Месье, это письмо было начато давно — в марте, когда я в первый раз прочла Вашего «Наполеона на острове Святой Елены».[1774] Я купила его в маленькой книжной лавке, где Ваш «Наполеон» почти безраздельно царил на витрине, затмевая все прочие редкости. Сколько раз я собиралась…
Месье, Вы за или против Гаспара Хаузера?[1775] За или против легенды о нем? (ибо и легенда, и Вассерман, воспевший его как поэт, — за него). Я спрашиваю потому, что люблю Вас — за исключительное благородство Вашего «Наполеона на Святой Елене» — и потому, что я Вам верю — и именно потому, что я Вас люблю и верю Вам, я не хочу читать Вашего «Гаспара Хаузера»,[1776] если Вы против него. И причина лежит даже глубже: любя Вас и любя Якоба Вассермана, я остаюсь самой собой; я люблю Вас обоих за то же самое и посредством того же самого,[1777] что есть душа (единственное слово на всех языках, которое не нуждается в пояснениях, в прилагательных) и посредством того же самого, что есть душа, — и я не хочу разрываться, не допускаю, чтобы два человека одной породы — лирической (единственной, которую я чту и к которой имею честь, счастье и несчастье принадлежать — со всеми потрохами) — могли бы думать — нет, чувствовать по-разному применительно к одному и тому же, к явно одной и той же идее. Весь мир — Вы должны это знать, и Вы наверняка знаете, — разделен на два лагеря: поэты и все остальные, неважно, кто эти все: буржуа, коммерсанты, ученые, люди действия или даже писатели.

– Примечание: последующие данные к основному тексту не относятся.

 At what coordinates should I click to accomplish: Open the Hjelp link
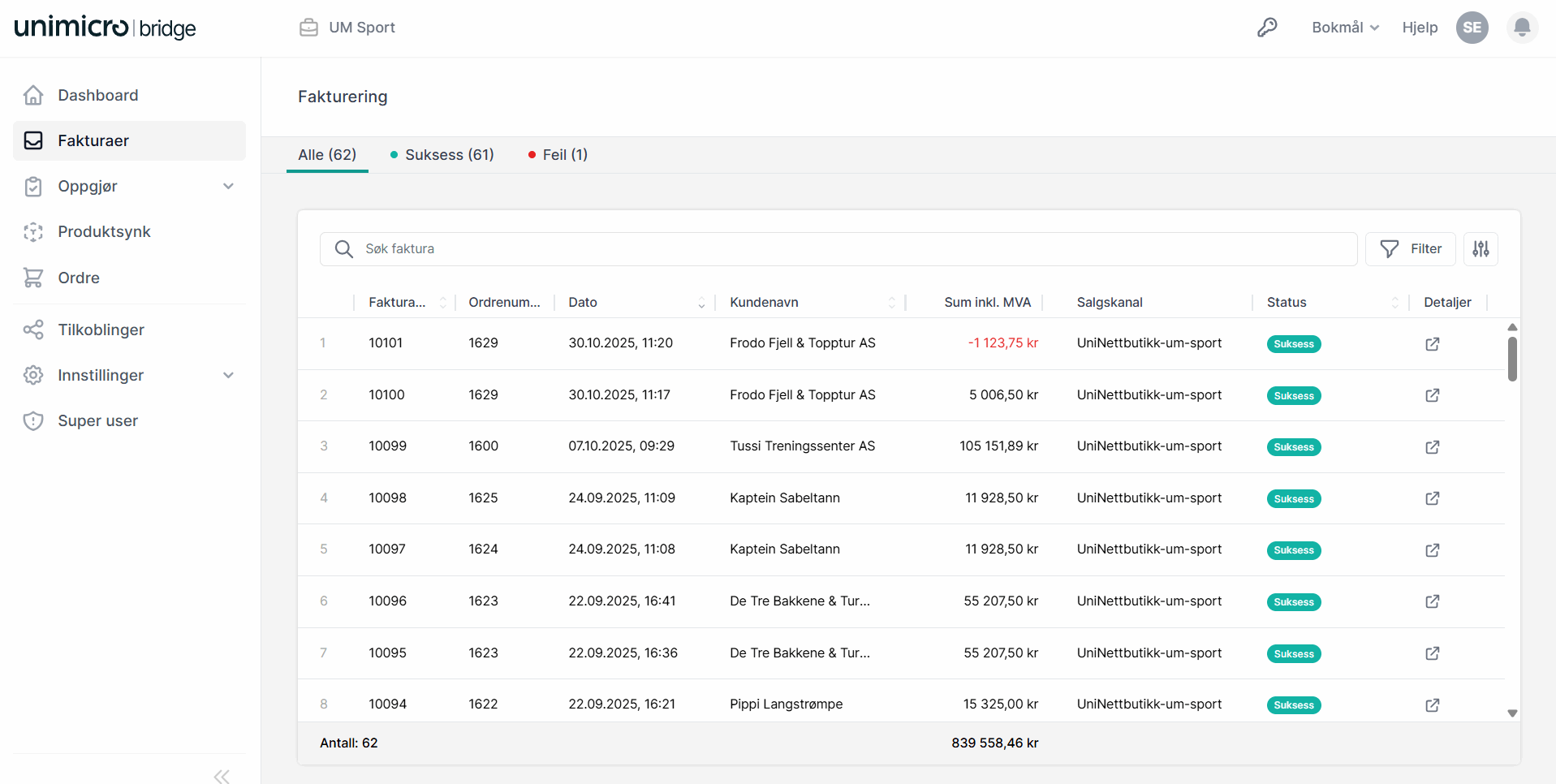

Только на два лагеря: и Вы, Ваш «Наполеон на Святой Елене», герцог Рейхштадтский,[1778] Гаспар Хаузер, Вассерман и я, пишущая Вам эти строки, принадлежат к одному лагерю. Мы защищаем одну и ту же идею — самим фактом своего существования. Поэтому поймите: как больно мне было бы осознать, что в этом лагере Великих Одиноких налицо разлад. Что, любя герцога Рейхштадтского, можно не любить Гаспара Хаузера; что Вассерман любил своего героя, а Октав Обри способен был бы этим пренебречь. На определенном высоком уровне уже нет ни имен собственных, ни конкретных адресатов. И герцог Рейхштадтский, и Гаспар Хаузер — это один и тот же вечный королевский сын, наследник без наследства, и у каждого свой вечный Верный Слуга, как Вы, как Вассерман Орфей, Р.-М. Рильке, все лирические поэты. Вы не обиделись на эти слова? Ведь имена — верхний слой, шелуха. Вся история — игра с участием всего нескольких персонажей; они всегда одни и те же, и они больше, чем принципы, — они стихийные силы стихии принципов. Герцог Рейхштадтский и Прокеш[1779] — это же Давид и Ионафан.[1780] И я нашла наконец слово: Вы пишете миф.
Когда я читала Вашего «Римского короля»[1781] (ту часть, которая о герцоге Рейхштадтском), мне столько раз приходила в голову мысль: вот кто должен был бы написать историю Гаспара Хаузера — и можете себе представить мое потрясение изумление, удивление, когда я узнала, что эта история, оказывается, уже написана, что Вы до этого «додумались» раньше, чем я! Итак, все говорит за то, что Вы должны быть на стороне этого странного Гаспара Хаузера (это и моя любовь — звучит глупо, но другого слова все равно нет).
Это как чудо: было желание без надежды на исполнение — и вдруг оно осуществляется, уже осуществилось! И какая была бы обида, какая насмешка, если бы и правда все сошлось — кроме Вашего отношения к герою.